• **Assignment**
Find the string "pixels" in the records. Copy every line it appears in.
(Given records begins)
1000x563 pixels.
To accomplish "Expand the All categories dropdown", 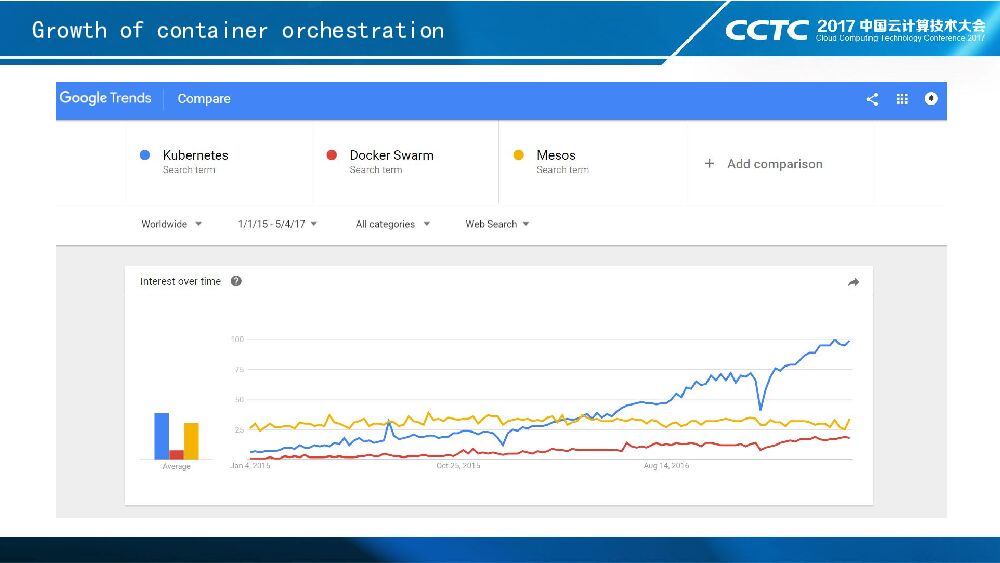I will [393, 224].
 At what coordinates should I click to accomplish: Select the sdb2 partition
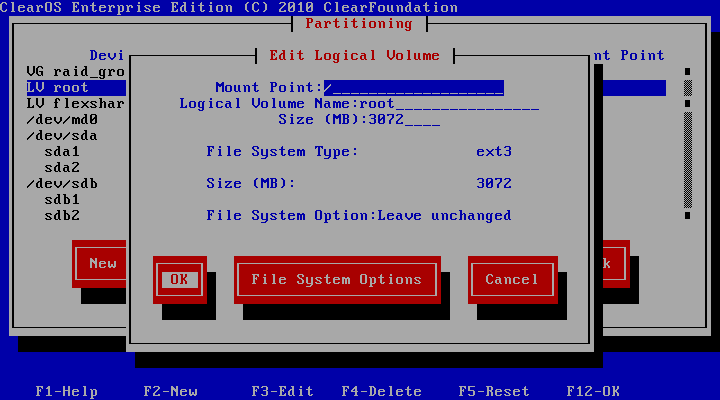pyautogui.click(x=62, y=216)
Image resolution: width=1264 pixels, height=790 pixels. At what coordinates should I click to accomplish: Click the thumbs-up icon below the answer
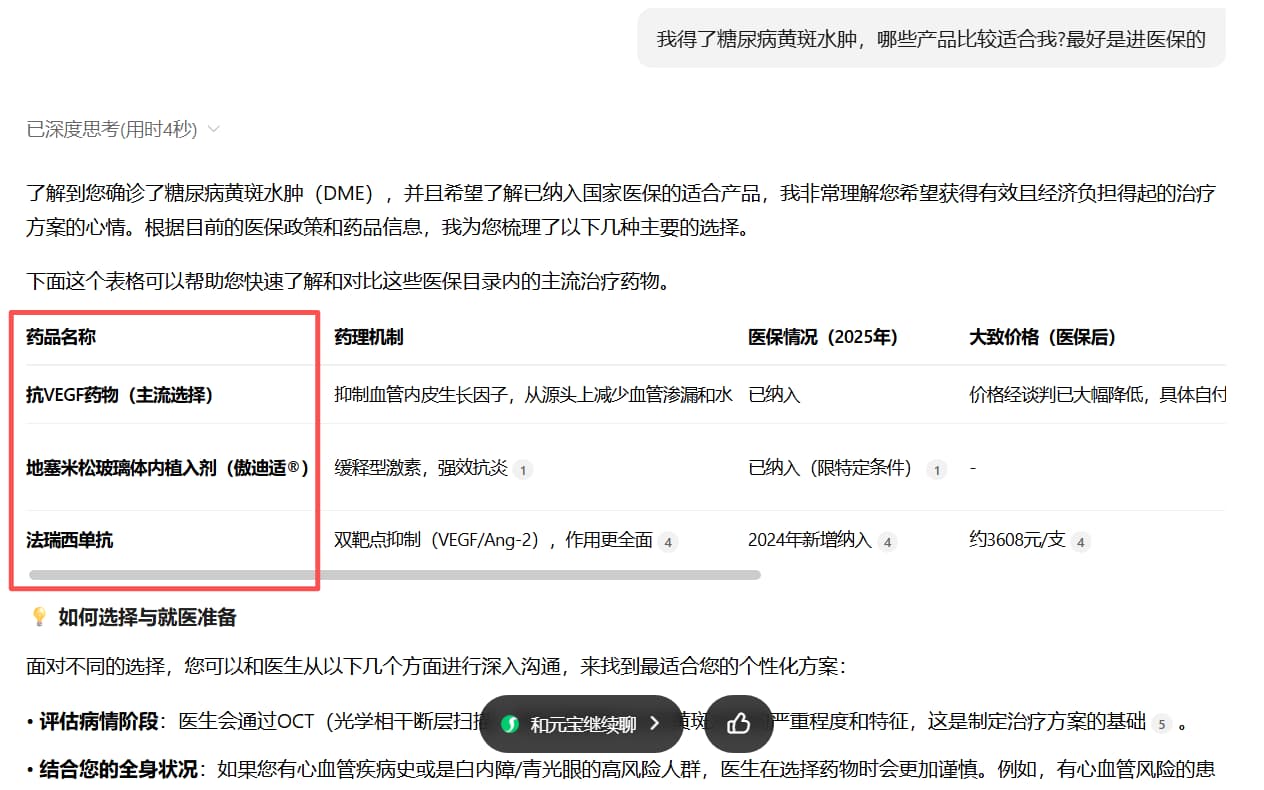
(Given records ends)
• **Result**
1000x563 pixels.
Image resolution: width=1264 pixels, height=790 pixels. At what coordinates should I click to accomplish: Click the thumbs-up icon below the answer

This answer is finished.